[Stored items]
=======

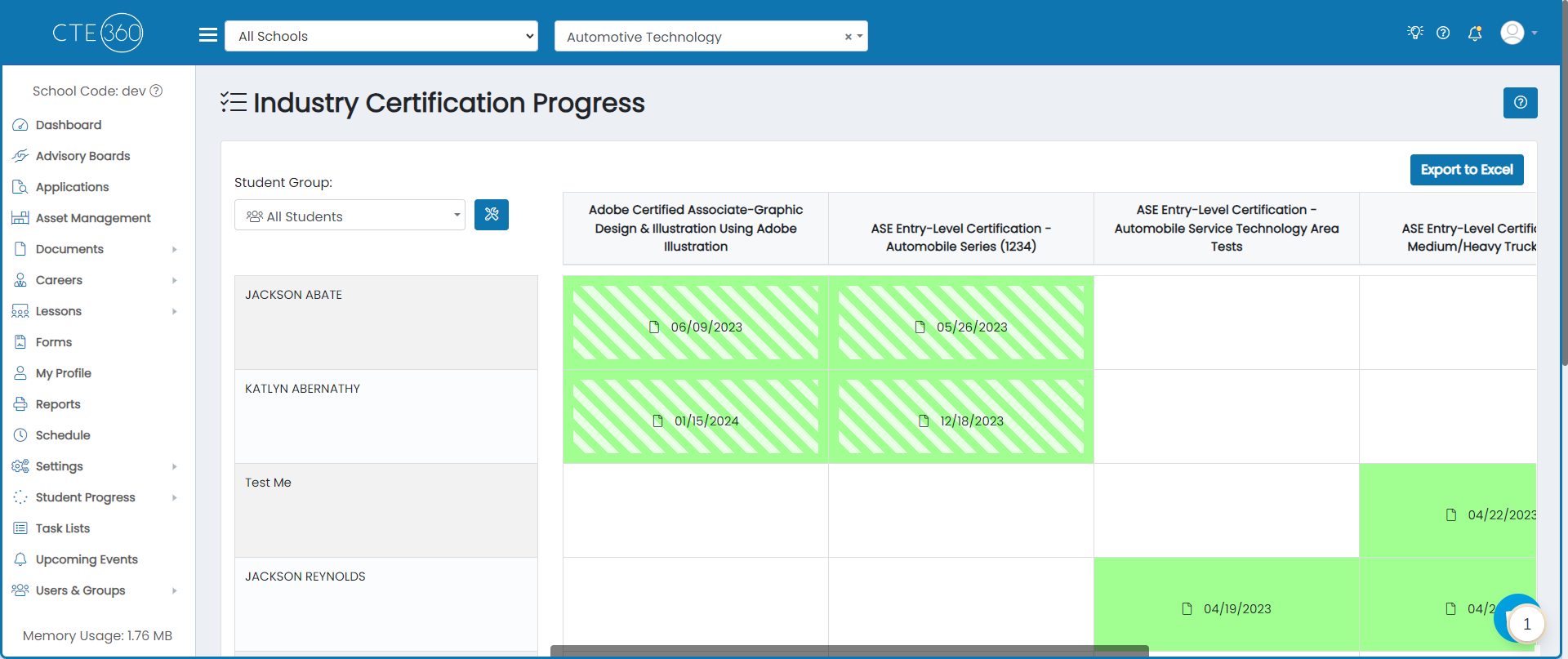Open the page help button under header
The height and width of the screenshot is (659, 1568).
[1520, 103]
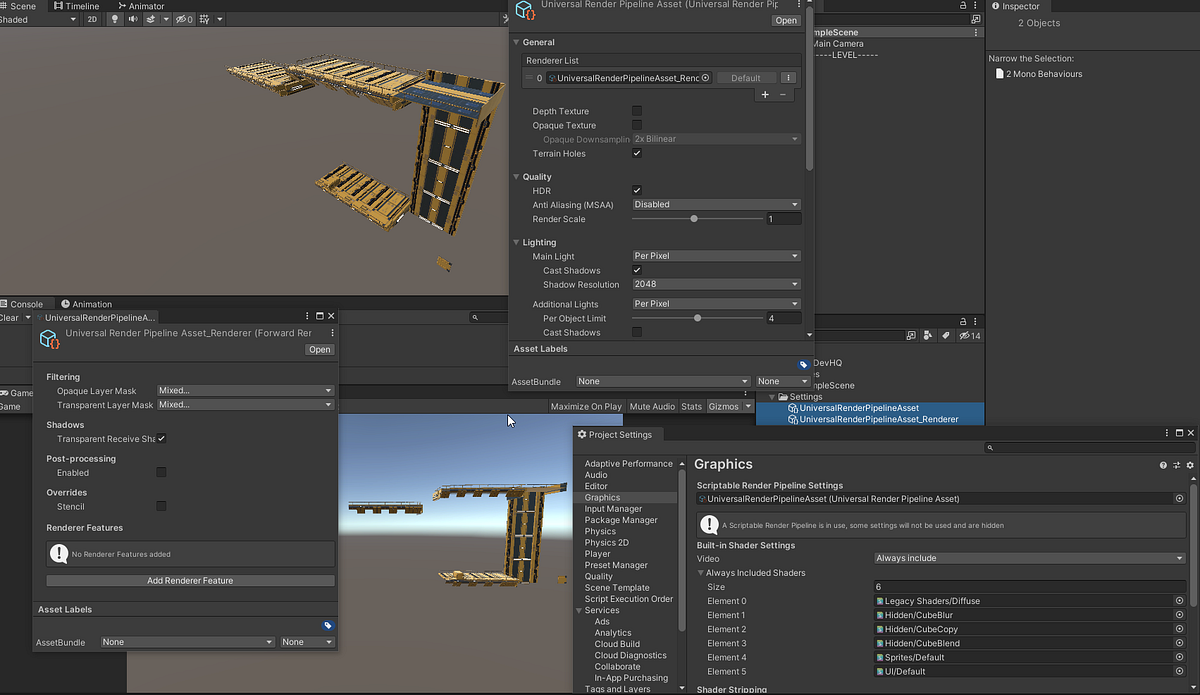Viewport: 1200px width, 695px height.
Task: Enable Depth Texture in the URP asset
Action: tap(638, 111)
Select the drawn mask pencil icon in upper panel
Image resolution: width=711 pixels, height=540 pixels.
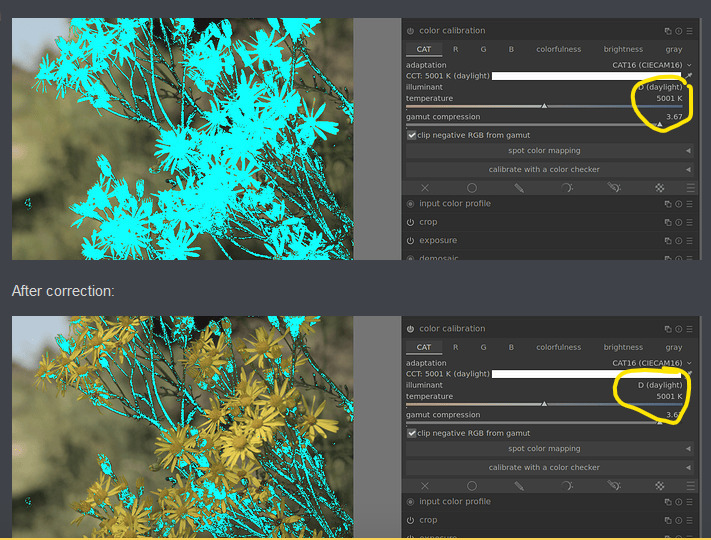click(x=519, y=187)
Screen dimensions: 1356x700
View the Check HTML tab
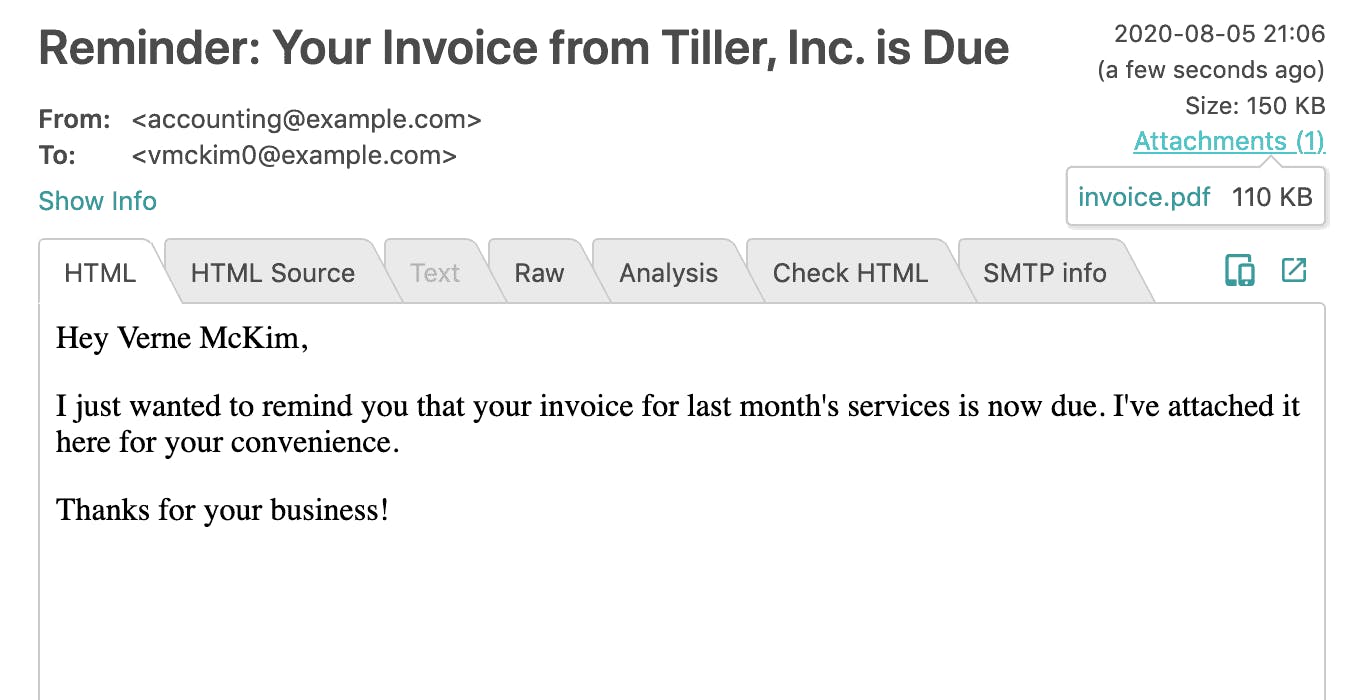(x=850, y=273)
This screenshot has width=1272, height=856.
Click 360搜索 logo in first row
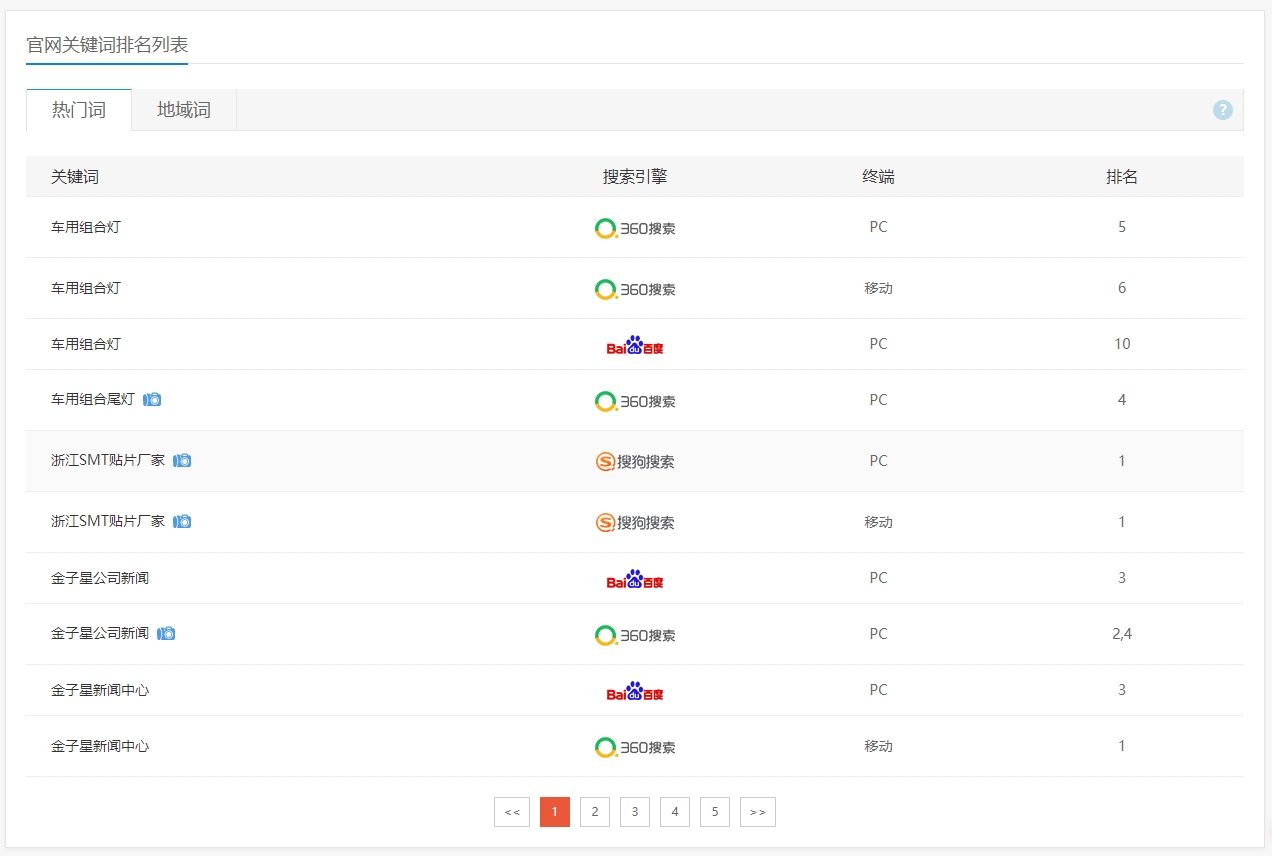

=======

The last line of the entries marks the end, and the line with "Screen dimensions: 1356x700" marks the start. Output exactly those two lines and every line between them, nothing else, with the pictures left out.

Problem solution -
Screen dimensions: 1356x700
View the Check HTML tab
(x=850, y=273)
This screenshot has width=1272, height=856.
Click 360搜索 logo in first row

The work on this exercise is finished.